[Records from a collection]
◇ ◇ ◇ ◇ ◇ ◇ ◇
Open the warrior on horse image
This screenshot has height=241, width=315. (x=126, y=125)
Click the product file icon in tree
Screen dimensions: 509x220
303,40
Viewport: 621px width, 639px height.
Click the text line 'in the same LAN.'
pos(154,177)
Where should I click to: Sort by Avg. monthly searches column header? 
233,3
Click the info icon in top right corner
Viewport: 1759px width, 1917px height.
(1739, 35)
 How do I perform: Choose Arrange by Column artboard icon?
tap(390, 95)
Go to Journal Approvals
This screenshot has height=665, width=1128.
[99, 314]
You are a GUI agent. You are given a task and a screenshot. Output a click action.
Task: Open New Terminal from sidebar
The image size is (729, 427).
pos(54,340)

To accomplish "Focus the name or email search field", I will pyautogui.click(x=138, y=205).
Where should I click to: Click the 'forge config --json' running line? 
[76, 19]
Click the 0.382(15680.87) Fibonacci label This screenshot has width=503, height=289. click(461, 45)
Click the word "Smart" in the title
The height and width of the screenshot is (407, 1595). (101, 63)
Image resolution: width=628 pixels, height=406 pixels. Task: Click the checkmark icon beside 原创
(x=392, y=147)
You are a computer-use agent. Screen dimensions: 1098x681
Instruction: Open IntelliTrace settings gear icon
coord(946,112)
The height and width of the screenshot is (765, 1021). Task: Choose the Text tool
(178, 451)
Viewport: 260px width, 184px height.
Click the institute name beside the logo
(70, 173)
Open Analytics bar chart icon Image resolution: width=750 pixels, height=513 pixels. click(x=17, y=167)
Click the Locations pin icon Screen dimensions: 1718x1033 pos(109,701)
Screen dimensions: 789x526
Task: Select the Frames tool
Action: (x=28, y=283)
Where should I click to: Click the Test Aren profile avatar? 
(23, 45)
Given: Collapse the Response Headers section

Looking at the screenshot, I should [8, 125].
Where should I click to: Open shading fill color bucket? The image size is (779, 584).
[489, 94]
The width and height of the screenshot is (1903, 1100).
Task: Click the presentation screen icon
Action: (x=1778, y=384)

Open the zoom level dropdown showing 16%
◇ ◇ ◇ ◇ ◇ ◇ ◇
## REQUIRED TASK
Can you repeat all of these records line for line, without changing anything?

## SOLUTION
Open the warrior on horse image
This screenshot has height=241, width=315. (x=126, y=125)
Click the product file icon in tree
Screen dimensions: 509x220
303,40
Viewport: 621px width, 639px height.
Click the text line 'in the same LAN.'
pos(154,177)
Where should I click to: Sort by Avg. monthly searches column header? 
233,3
Click the info icon in top right corner
Viewport: 1759px width, 1917px height.
(1739, 35)
 How do I perform: Choose Arrange by Column artboard icon?
tap(390, 95)
Go to Journal Approvals
This screenshot has height=665, width=1128.
[99, 314]
You are a GUI agent. You are given a task and a screenshot. Output a click action.
Task: Open New Terminal from sidebar
The image size is (729, 427).
pos(54,340)

To accomplish "Focus the name or email search field", I will pyautogui.click(x=138, y=205).
Where should I click to: Click the 'forge config --json' running line? 
[76, 19]
Click the 0.382(15680.87) Fibonacci label This screenshot has width=503, height=289. click(461, 45)
Click the word "Smart" in the title
The height and width of the screenshot is (407, 1595). (101, 63)
Image resolution: width=628 pixels, height=406 pixels. Task: Click the checkmark icon beside 原创
(x=392, y=147)
You are a computer-use agent. Screen dimensions: 1098x681
Instruction: Open IntelliTrace settings gear icon
coord(946,112)
The height and width of the screenshot is (765, 1021). Task: Choose the Text tool
(178, 451)
Viewport: 260px width, 184px height.
Click the institute name beside the logo
(70, 173)
Open Analytics bar chart icon Image resolution: width=750 pixels, height=513 pixels. click(x=17, y=167)
Click the Locations pin icon Screen dimensions: 1718x1033 pos(109,701)
Screen dimensions: 789x526
Task: Select the Frames tool
Action: (x=28, y=283)
Where should I click to: Click the Test Aren profile avatar? 
(23, 45)
Given: Collapse the Response Headers section

Looking at the screenshot, I should [8, 125].
Where should I click to: Open shading fill color bucket? The image size is (779, 584).
[489, 94]
The width and height of the screenshot is (1903, 1100).
Task: Click the presentation screen icon
Action: (x=1778, y=384)

Open the zoom level dropdown showing 16%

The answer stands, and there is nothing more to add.